SEC Charges Oregon-Based Hedge Fund Manager with Running $37 Million Ponzi Scheme
September 21, 2012, (Litigation Release No. 22487)
According to the complaint (opens to PDF), investment advisor Yusaf Jawed "perpetrated a long-running Ponzi scheme that raised over $37 million from more than 100 investors." Allegedly, Jawed lured investors into investing in several hedge funds he managed through at least two companies he controlled: Grifphon Asset Management LLC and Grifphon Holdings LLC. He used false marketing materials to gain these investors and then "created phony assets, sent bogus account statements..., and manufactured a sham buyout of the funds to make investors think their hedge fund interest would soon be redeemed." In actuality, Jawed allegedly invested very little of the $37 million, using the money instead to pay redemptions to investors in other funds and for personal expenses. Furthermore, as the funds were collapsing, Jawed allegedly told investors that "independent third parties were buying the Grifphon funds' alleged assets at a premium." The SEC has charged Robert P. Custis, Jawed's attorney, with sending false and misleading statements to investors about the status of the purported purchase of the Grifphon funds' assets. The SEC filed two separate complaints against individuals in connection with Jawed's scheme. Attorney Jacques Nichols allegedly told investors that "an independent third party would pay tens of millions of dollars to buy the hedge funds' alleged assets at a premium." Lyman Bruhn, Jawed's associate, has been charged with running a separate Ponzi scheme and inducing investments "through false claims he was investing in "blue chip" stocks."

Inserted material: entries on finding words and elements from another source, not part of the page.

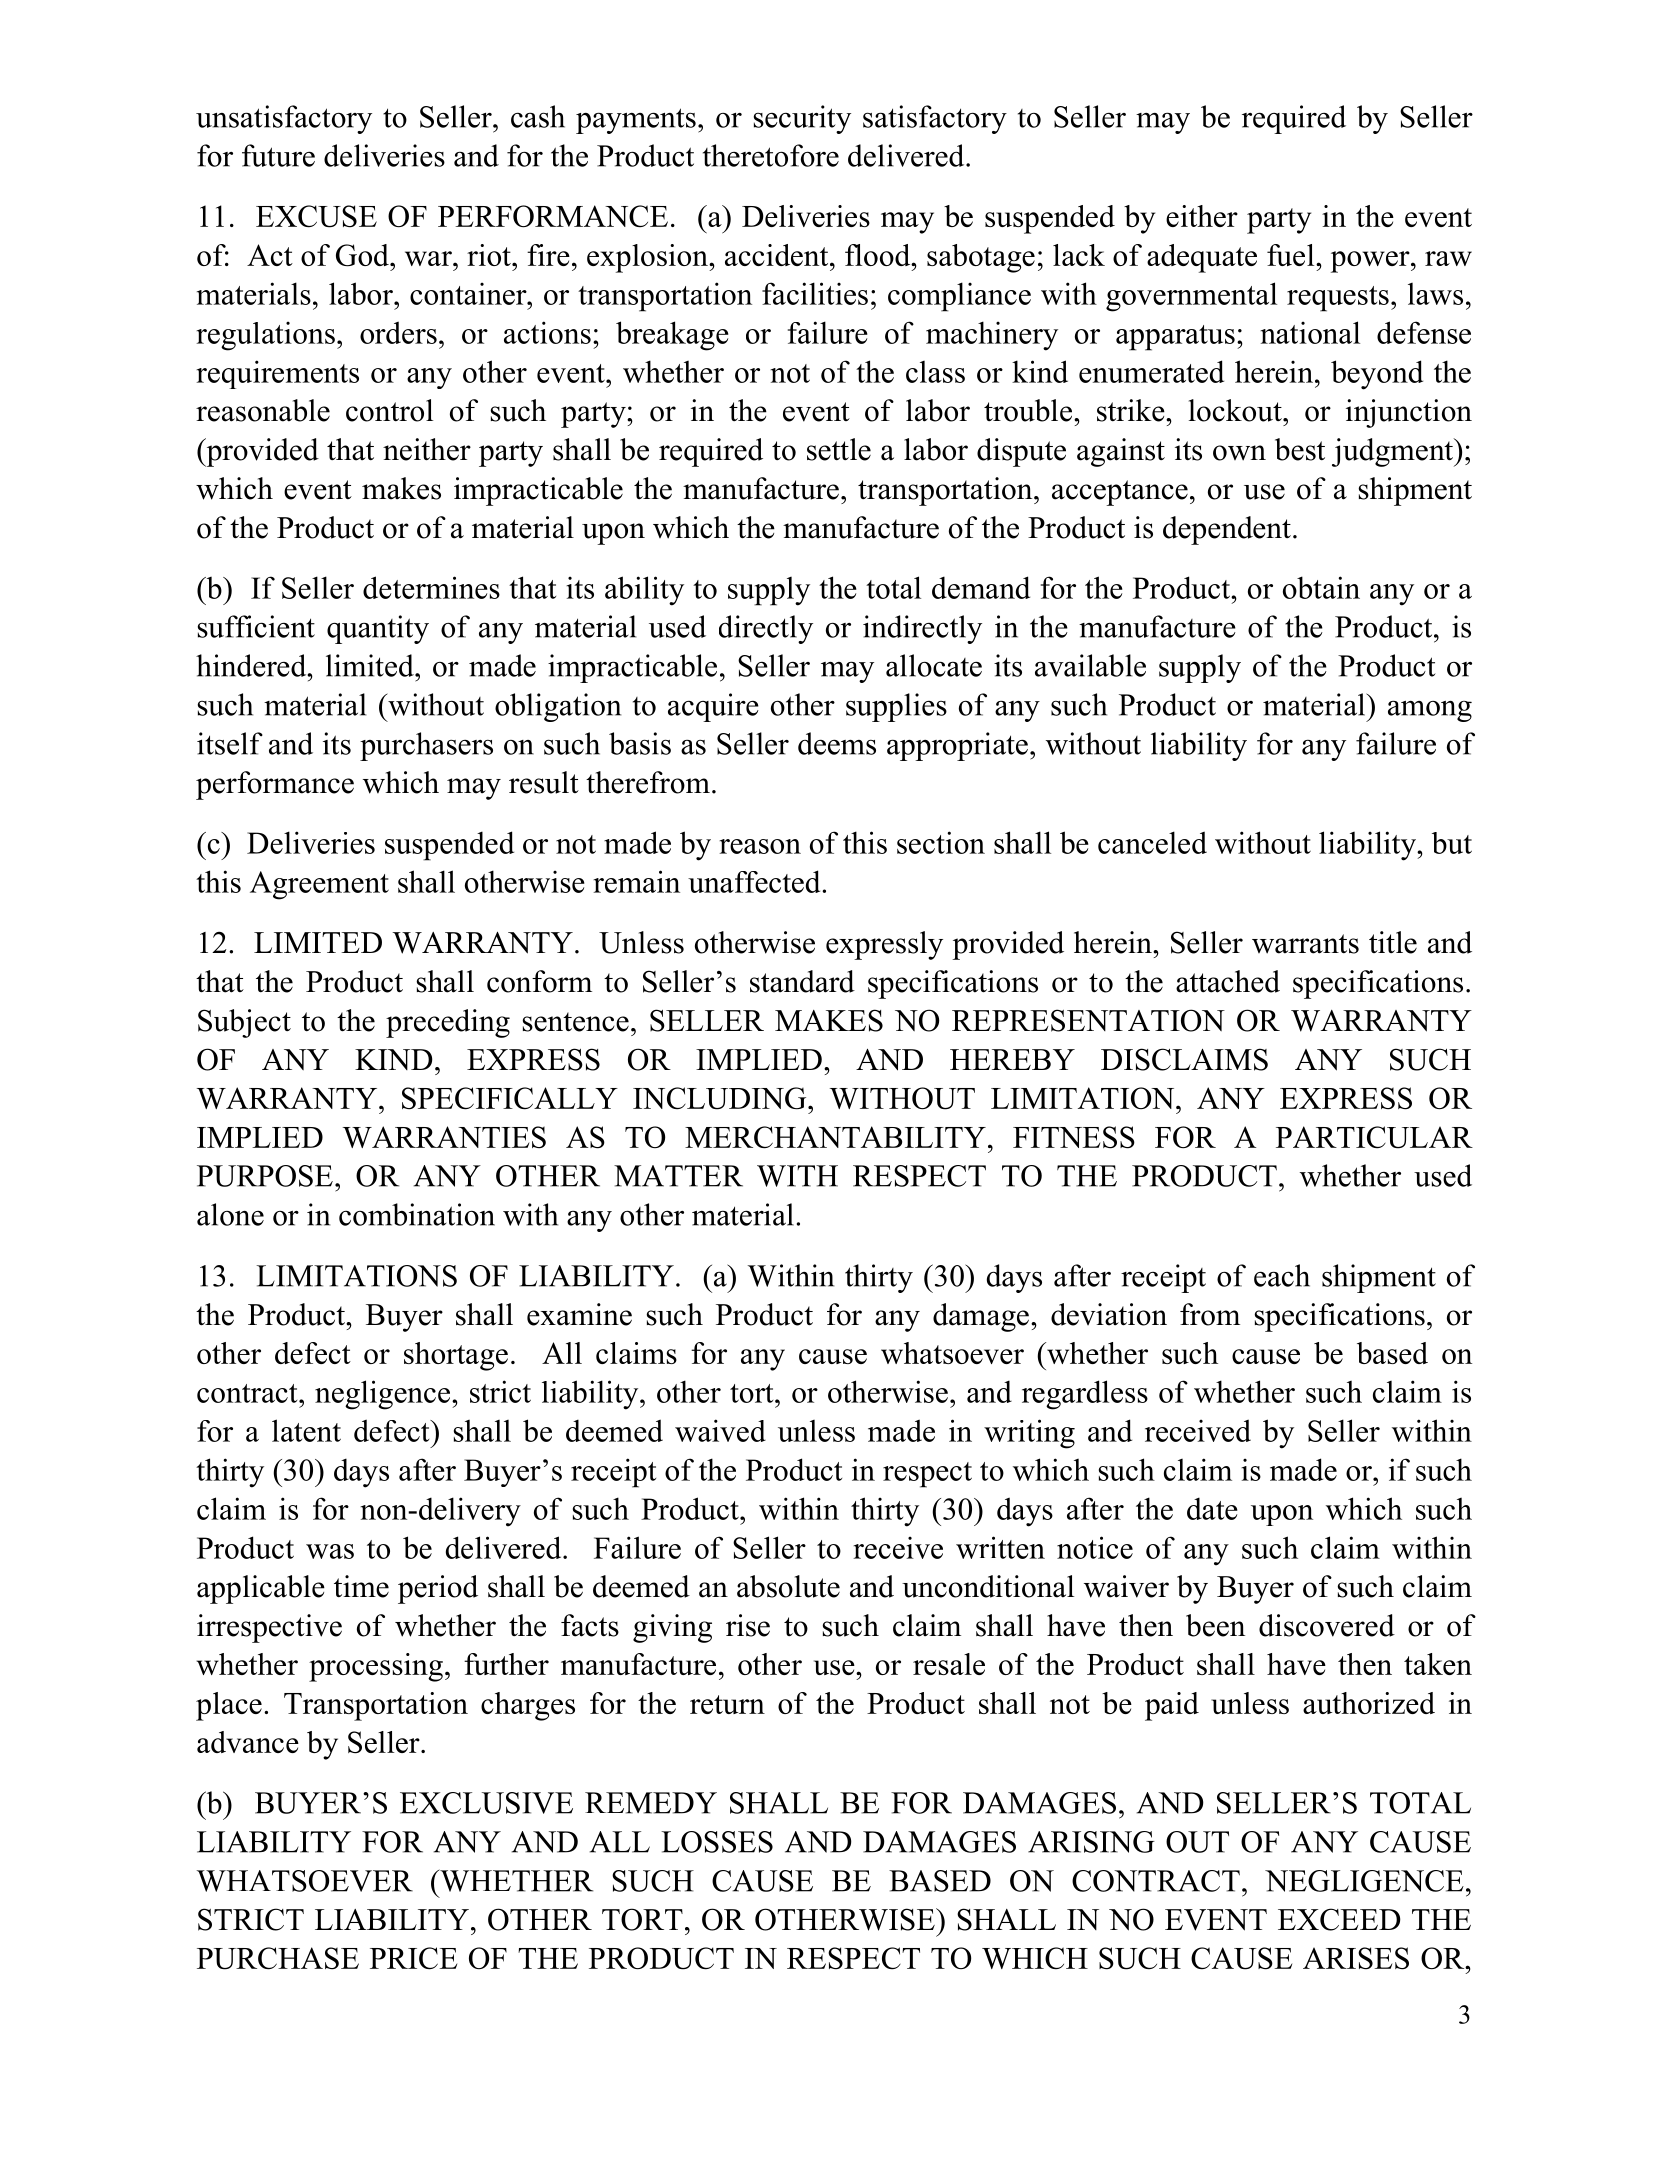 This screenshot has width=1668, height=2159. I want to click on standard, so click(802, 981).
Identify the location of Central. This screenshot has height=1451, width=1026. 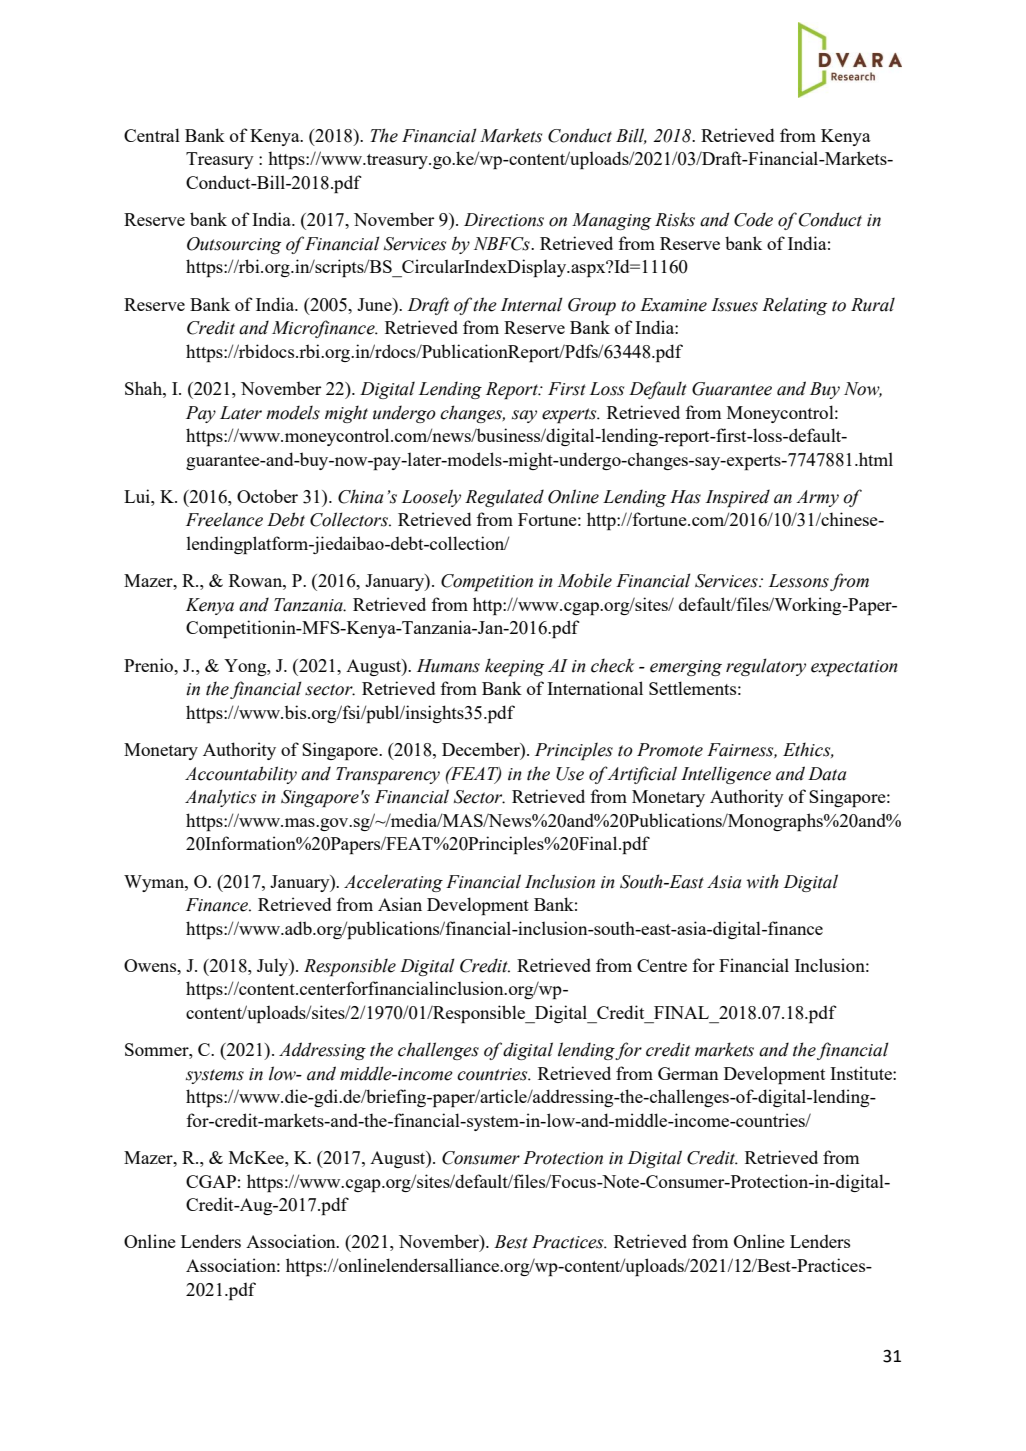
(152, 135).
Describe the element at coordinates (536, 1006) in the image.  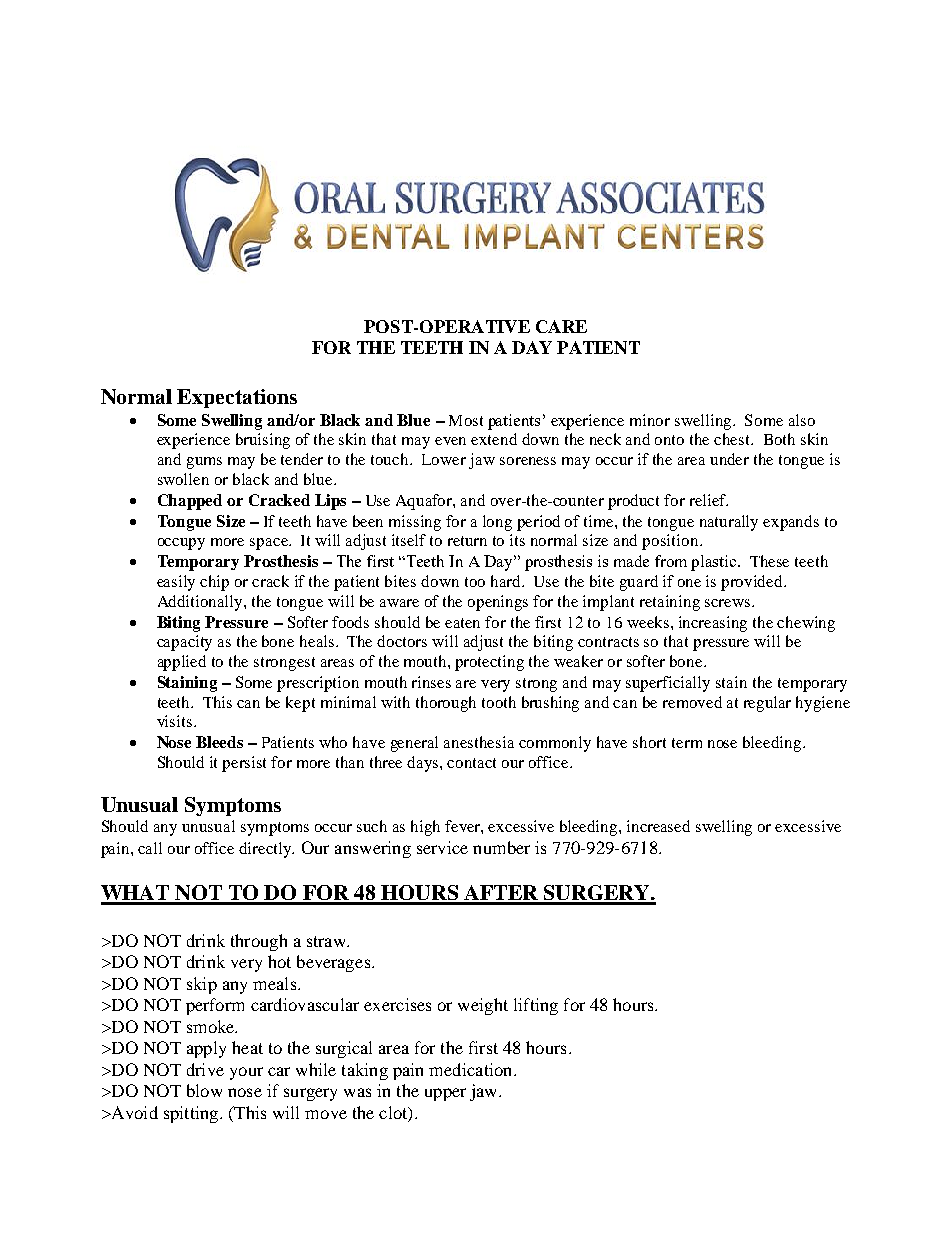
I see `lifting` at that location.
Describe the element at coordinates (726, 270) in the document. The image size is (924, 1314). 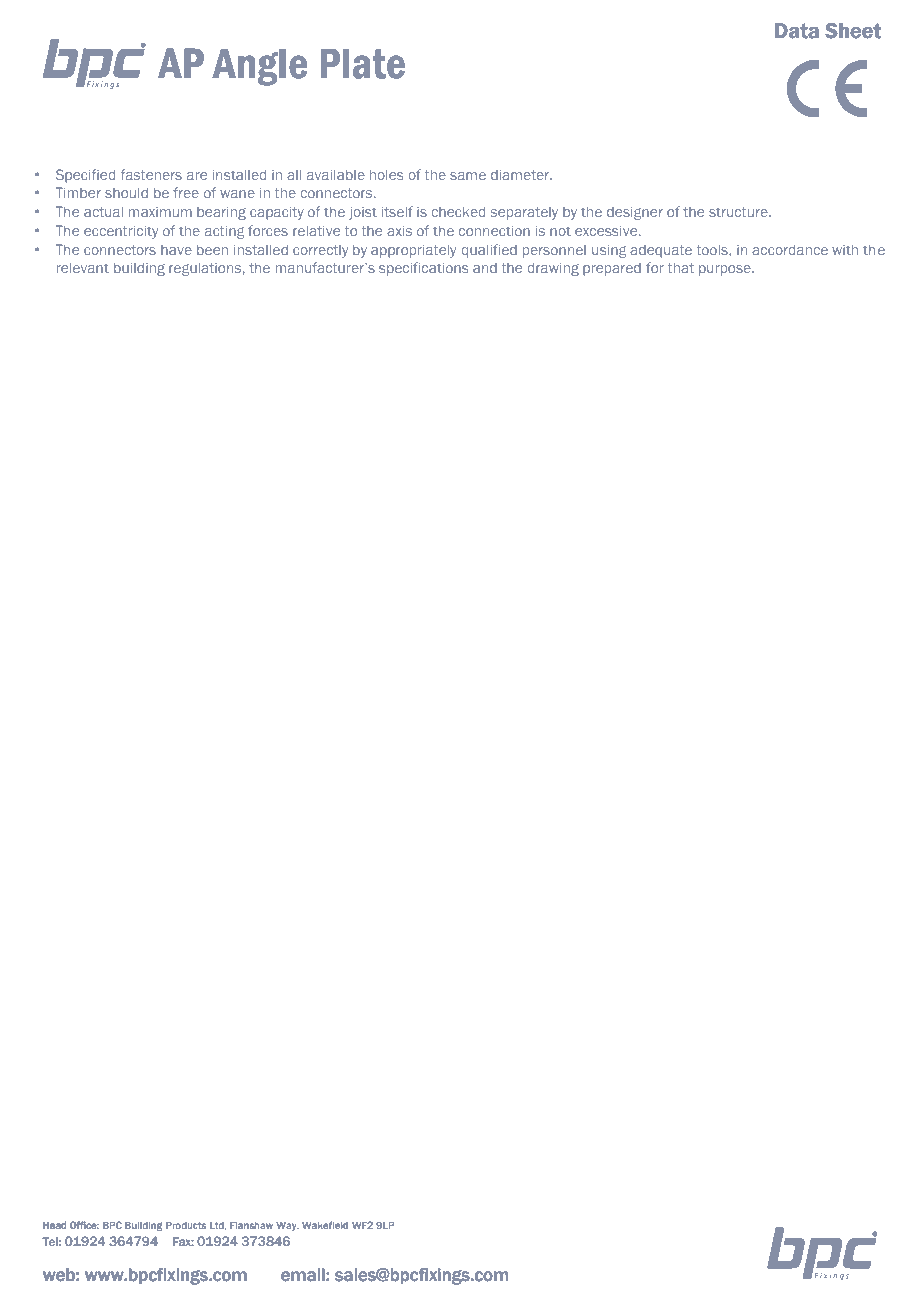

SEC Freezes Assets of Insider Trader in Burger King Stock
September 21, 2012, (Litigation Release No. 22486)
The SEC obtained an emergency court order to freeze the assets of stockbroker Waldyr Da Silva Prado Neto. According to the complaint (opens to PDF), Prado used nonpublic information of Burger King Holding, Inc.'s acquisition by 3G Capital Partners Ltd. to illegally trade in Burger King stock, making $175,000 in illicit profits. Prado learned of the acquisition from a client while working at Wells Fargo Advisors, LLC. Prado went on to allegedly tip at least four of his customers, one of which made over $1.68 million in illegal profits. The SEC seeks permanent injunctions against Prado from violating sections of the Exchange Act and seeks "disgorgement with prejudgement interest and monetary penalties."